Ska Fabricating’s new depalletizer is easy to move and store – The Durango Herald

Microbus helps small breweries navigate the canning game

Jim Mackay, right, CEO of Ska Fabricating, and Brian Pisani, the company’s mechanical engineer, installed the “Microbus” at one of their locations in Bodo Park on Thursday. (Jerry McBride/Durango Herald)

Ska Fabricating has started distributing its new Microbus depalletizers, which can fold down to a footprint approximately the size of the pallets they were made to unload.

The Microbus can move empty aluminum cans from a pallet to a cleaning station, before being filled with beer, at a speed of 30 cans per minute.

“We take a bulk container pallet, put it in the machine, it lifts a layer, then pushes that layer onto the conveyance and eventually the filler,” said Jim Mackay, CEO of Ska Fabricating.

Designed for small breweries, when the Microbus is not in use it can be folded and easily moved to maximize the space available in a brewery.

“Microbus is our smallest and most portable machine,” Mackay said. “It’s really aimed at the lower end of the market, and price-wise, it’s really meant to be affordable for the smaller beverage maker.”

The Microbus costs about $20,000, Mackay said. He said that for most small breweries, the return on investment for the Microbus is likely between three and six months.

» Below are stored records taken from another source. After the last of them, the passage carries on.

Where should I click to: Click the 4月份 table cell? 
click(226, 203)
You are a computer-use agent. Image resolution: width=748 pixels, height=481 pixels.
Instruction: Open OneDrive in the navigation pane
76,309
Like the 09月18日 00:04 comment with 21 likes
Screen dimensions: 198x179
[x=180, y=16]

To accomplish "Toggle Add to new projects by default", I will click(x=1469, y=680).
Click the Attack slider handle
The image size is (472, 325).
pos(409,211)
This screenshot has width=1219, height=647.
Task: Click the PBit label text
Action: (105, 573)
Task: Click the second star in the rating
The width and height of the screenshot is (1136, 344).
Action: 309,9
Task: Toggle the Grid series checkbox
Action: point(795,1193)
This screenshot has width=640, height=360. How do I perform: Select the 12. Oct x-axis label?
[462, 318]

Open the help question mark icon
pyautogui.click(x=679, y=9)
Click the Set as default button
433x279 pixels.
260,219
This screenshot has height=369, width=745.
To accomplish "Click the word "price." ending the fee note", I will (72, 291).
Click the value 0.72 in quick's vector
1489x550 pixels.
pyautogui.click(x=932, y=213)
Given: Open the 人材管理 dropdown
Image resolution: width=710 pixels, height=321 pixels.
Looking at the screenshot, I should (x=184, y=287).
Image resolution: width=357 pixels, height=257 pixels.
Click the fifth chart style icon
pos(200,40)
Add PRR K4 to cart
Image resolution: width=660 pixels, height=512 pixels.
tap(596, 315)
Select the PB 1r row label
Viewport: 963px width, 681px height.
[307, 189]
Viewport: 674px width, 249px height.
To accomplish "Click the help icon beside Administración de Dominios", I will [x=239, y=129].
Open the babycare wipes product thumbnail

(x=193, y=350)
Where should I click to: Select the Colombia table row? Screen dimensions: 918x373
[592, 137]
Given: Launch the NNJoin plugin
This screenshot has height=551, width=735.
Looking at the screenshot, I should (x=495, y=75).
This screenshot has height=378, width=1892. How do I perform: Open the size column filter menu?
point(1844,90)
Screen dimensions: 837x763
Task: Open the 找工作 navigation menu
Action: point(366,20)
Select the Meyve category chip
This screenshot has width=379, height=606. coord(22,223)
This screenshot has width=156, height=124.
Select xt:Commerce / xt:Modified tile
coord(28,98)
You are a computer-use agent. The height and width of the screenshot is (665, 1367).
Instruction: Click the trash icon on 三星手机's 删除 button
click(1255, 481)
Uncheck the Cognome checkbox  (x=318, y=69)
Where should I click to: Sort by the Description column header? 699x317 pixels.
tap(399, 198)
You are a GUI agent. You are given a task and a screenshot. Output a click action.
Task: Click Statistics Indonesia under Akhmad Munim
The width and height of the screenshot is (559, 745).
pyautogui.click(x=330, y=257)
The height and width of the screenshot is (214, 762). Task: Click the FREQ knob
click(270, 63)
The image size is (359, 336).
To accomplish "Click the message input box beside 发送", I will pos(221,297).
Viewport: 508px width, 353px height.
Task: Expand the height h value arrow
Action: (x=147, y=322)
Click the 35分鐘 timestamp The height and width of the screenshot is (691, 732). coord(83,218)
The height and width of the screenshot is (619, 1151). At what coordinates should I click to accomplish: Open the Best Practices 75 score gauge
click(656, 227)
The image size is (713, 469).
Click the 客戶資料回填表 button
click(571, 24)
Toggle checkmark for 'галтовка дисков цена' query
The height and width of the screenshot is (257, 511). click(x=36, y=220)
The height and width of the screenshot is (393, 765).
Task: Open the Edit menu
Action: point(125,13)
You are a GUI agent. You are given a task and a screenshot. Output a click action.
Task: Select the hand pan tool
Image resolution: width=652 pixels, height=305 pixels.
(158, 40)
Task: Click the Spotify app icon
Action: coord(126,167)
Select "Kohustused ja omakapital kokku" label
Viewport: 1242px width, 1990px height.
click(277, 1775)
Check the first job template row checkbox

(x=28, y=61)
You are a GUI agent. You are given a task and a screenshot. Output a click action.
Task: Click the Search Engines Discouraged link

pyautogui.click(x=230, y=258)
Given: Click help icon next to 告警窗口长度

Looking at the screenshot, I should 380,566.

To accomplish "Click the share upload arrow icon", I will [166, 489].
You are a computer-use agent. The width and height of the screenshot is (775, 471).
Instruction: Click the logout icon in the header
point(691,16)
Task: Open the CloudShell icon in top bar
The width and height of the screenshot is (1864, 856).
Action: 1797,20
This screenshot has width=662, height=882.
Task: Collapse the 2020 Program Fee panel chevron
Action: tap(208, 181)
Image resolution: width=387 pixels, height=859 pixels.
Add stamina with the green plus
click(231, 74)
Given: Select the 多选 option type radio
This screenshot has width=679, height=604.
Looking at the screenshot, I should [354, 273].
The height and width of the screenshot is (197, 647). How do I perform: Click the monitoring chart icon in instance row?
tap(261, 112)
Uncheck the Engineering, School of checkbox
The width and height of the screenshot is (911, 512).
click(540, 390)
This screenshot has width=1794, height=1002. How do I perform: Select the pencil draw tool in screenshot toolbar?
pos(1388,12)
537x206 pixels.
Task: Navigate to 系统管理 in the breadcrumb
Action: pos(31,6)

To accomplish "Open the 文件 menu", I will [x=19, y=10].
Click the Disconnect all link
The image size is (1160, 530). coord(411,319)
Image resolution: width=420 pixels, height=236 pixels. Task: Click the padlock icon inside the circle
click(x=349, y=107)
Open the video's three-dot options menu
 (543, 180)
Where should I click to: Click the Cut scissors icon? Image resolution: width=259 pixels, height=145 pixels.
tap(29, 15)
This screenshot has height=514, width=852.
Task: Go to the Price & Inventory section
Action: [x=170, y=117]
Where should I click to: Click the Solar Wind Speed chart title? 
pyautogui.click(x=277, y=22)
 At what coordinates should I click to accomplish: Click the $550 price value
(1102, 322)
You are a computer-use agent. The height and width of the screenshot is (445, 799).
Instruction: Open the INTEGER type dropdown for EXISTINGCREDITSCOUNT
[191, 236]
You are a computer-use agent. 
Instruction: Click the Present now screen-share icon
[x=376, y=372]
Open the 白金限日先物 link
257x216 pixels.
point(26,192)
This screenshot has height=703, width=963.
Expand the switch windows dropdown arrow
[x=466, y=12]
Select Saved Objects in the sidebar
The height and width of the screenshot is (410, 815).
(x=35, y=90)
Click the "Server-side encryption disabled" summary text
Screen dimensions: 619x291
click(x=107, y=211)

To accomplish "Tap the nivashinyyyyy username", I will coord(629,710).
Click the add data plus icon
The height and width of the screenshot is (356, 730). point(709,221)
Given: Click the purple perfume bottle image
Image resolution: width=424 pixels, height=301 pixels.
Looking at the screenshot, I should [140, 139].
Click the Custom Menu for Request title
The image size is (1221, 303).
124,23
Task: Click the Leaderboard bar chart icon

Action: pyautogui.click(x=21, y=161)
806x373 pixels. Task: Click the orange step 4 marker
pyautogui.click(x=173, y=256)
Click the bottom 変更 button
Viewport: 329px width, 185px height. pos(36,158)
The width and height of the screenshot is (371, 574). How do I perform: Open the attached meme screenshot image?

“Our research tells us that we should be able to move two units a week,” he said. “We’re still early in the manufacturing process and refinement, but we think it takes around 10 hours to build one of these things.”

Being a smaller machine, the Microbus is cheaper to ship and does not require a Ska Fabricating employee to travel to individual breweries to install it like other equipment, Mackay said.

“We will send installers to some of our more complex machines, but we anticipate that with this the end user will be able to configure it themselves,” he said. “That’s really the key to this machine. If they can’t afford a big machine, they probably can’t afford to bring someone in to install it.

Ska Fabricating in Durango offers innovative solutions in the canning process for breweries. (Jerry McBride/Durango Herald)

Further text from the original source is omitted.